LE DROIT A LA FORMATION DES ELUS

jeudi 11 décembre 2014
par  PCF Drôme, Pierre TRAPIER

Dans le bulletin municipal de Portes les Valence du mois d’octobre , Suzanne BROT , adjointe aux finances, se félicite que sous le mandat de la droite de 2001 à 2008 la municipalité n’avait engagé aucun crédit pour la formation des élus municipaux .Un satisfecit qu’elle entend sans doute poursuivre ....Quelle erreur et quel tort !

Elle reproche à Pierre TRAPIER, pensant avoir trouvé un petit os à ronger, d’avoir ouvert ce droit à tous les conseillers municipaux, droit ouvert à tous et pour tous , quelle que soit l’appartenance de politique de chacun .
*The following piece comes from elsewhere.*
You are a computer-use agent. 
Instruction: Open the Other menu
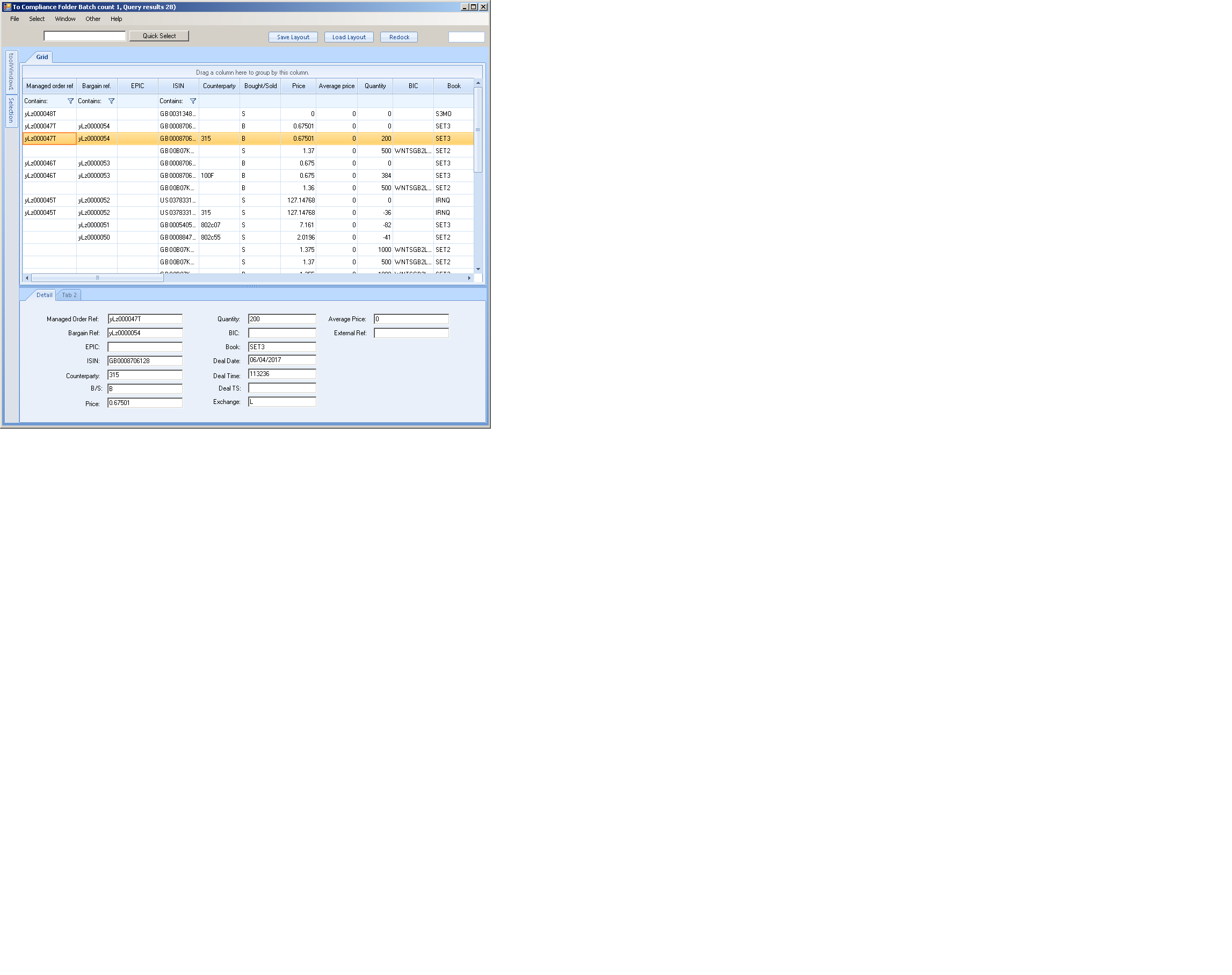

Ce droit est prévu par la loi .

Faut il rappeler à Suzanne BROT que tous les élus territoriaux disposent de 18 jours durant leur mandat pour se former . Un droit essentiel qui permet à l’élu d’appréhender toutes les législations et la complexité des dispositifs qui s’y rattachent . Un droit dont l’élu chargé des finances de la ville ferait bien de s’inspirer…

Ce droit à la formation créé en 1992 puis étoffé en 2002 permet aux responsables publics locaux d’accéder à la connaissance des politiques locales et est aussi l’occasion d’échanges de pratiques sur l’exercice du mandat d’élu local, qui varient selon les sensibilités de chacun .

Dans ce cadre , les journées de formation sont prises en charge par la collectivité et délivrées par un organisme de formation agréé par le Ministère de l’intérieur . C’est le cas du CIDEFE que Suzanne BROT dénigre avec la hargne du MEDEF qui la caractérise ,qui délivre des formations sur l’ensemble du territoire national, en direction de tous les acteurs de la vie locale .

Enfin la loi ne permet pas une prise en charge financière par la collectivité des voyages d’études , ce qu’a toujours scrupuleusement respecté l’ancien maire , Pierre TRAPIER.